A Santa María de Guadalupe, patrona de México y de todo el
continente, le encomendamos el destino de los pueblos americanos y de su nueva
evangelización.
2. En la plaza de San Pedro se encuentran hoy numerosos
muchachos de la Acción católica de Roma, que han venido al término del «mes de
la paz» con sus padres, con sus educadores y con muchos coetáneos suyos.
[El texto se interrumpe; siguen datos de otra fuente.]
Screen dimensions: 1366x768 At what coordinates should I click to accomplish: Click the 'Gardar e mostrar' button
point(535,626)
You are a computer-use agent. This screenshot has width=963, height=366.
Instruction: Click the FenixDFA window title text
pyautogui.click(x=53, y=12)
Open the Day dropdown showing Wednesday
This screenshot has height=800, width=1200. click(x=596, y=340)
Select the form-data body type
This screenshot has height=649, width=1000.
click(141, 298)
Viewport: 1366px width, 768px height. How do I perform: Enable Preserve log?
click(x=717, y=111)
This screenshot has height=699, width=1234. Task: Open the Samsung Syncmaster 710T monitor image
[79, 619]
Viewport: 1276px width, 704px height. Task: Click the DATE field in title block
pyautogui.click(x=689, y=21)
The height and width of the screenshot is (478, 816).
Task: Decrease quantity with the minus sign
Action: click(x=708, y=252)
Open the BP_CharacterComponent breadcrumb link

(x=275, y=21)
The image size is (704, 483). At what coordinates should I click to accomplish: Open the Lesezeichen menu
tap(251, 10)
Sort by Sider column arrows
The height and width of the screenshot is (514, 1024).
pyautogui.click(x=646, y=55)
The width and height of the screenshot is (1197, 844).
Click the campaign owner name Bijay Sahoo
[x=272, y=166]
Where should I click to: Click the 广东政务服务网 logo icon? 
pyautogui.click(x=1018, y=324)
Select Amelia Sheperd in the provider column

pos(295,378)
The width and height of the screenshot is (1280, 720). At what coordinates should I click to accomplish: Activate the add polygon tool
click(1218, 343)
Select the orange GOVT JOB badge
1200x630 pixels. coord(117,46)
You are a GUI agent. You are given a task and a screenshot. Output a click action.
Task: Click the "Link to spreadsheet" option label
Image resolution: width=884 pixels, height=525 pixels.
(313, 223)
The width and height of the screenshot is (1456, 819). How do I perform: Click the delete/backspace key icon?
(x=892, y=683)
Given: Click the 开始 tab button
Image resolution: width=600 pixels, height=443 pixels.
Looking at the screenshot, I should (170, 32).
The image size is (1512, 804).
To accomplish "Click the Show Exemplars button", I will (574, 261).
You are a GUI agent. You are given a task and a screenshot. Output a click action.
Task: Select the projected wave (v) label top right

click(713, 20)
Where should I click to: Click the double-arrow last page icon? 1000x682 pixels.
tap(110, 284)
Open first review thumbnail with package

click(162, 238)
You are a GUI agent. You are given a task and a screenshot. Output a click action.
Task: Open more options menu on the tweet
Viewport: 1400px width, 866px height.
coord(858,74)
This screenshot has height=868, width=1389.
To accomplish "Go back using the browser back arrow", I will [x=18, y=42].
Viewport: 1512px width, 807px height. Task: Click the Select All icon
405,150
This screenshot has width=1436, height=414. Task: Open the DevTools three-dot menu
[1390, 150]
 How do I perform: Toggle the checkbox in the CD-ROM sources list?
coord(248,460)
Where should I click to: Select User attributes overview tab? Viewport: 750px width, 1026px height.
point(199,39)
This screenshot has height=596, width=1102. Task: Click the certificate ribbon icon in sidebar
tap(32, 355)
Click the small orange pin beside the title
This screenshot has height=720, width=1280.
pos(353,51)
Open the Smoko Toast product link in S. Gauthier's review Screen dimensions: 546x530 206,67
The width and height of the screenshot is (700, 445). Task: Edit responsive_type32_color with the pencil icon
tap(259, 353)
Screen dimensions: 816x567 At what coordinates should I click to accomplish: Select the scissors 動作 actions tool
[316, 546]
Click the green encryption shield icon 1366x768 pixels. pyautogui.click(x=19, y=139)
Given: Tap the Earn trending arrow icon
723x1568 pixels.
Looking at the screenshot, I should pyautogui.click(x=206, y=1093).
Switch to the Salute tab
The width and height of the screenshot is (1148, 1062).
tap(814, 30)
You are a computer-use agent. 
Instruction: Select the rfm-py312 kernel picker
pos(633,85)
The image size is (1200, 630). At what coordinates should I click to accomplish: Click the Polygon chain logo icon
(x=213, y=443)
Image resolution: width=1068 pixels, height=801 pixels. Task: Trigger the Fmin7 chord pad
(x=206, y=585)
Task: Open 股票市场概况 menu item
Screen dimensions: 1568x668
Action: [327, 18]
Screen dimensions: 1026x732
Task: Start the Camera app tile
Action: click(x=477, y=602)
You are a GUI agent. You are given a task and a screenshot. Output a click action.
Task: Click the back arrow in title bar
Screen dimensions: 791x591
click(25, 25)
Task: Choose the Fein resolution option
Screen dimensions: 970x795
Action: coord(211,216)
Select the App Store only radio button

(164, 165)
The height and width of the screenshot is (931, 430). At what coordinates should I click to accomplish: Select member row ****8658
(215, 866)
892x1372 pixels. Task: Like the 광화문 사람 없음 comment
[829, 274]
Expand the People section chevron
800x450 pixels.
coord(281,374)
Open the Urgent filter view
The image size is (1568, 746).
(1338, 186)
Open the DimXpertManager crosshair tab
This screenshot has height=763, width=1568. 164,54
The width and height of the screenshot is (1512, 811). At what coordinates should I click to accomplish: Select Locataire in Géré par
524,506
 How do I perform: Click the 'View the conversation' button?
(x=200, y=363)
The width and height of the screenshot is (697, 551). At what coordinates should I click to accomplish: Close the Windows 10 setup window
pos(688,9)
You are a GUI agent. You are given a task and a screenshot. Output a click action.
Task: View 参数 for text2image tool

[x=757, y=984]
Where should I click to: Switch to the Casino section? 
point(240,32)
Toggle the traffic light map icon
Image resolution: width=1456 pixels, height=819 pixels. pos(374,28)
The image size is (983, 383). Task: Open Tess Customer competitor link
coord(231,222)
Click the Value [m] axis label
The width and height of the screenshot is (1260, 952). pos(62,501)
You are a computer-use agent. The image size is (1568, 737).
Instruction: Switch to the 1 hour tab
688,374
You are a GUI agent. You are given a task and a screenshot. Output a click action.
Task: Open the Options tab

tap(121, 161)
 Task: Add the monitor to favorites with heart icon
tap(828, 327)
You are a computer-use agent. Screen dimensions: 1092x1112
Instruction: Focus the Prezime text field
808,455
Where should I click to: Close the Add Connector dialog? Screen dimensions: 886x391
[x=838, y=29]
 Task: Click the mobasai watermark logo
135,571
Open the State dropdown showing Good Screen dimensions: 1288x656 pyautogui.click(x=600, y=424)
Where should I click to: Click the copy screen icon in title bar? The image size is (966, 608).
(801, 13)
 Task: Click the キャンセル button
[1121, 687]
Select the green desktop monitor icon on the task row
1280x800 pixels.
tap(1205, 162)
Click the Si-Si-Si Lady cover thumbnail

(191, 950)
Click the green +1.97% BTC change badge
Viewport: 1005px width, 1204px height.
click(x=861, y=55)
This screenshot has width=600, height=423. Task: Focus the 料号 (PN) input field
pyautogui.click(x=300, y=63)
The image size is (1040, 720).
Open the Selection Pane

Queridos muchachos, el tema de vuestra iniciativa de este año es:
«Estamos a tiempo para la paz». Sí, forma parte de la misión de cada cristiano
recordar a todos que siempre estamos a tiempo para la paz. Las dos palomas, que
soltaremos dentro de poco, quieren ser un símbolo de paz para Roma y para todo
el mundo, que encomendamos a la intercesión de la santísima Virgen.
Saludos
Saludo con afecto a los peregrinos de lengua española, en
particular a los diversos grupos parroquiales provenientes de las diócesis de
Jerez de la Frontera, Almería, Cádiz y Sevilla. Invito a todos a vivir con gozo
el espíritu de las bienaventuranzas, construyendo así un mundo más acorde con el
evangelio de Cristo. Os bendigo de corazón.
(En italiano)
Hoy se celebra la Jornada mundial de los enfermos de lepra, con la que se
pretende seguir impulsando el compromiso de combatir y derrotar esta grave
enfermedad, que afecta aún hoy a cerca de doce millones de personas. A estos
enfermos les envío una especial bendición, con la seguridad de mi constante
oración.
También saludo y aliento a la asociación italiana Amigos de Raúl
Follereau y a todos los que, en el mundo entero, trabajan con generosidad para
combatir la enfermedad de Hansen y todo tipo de marginación social.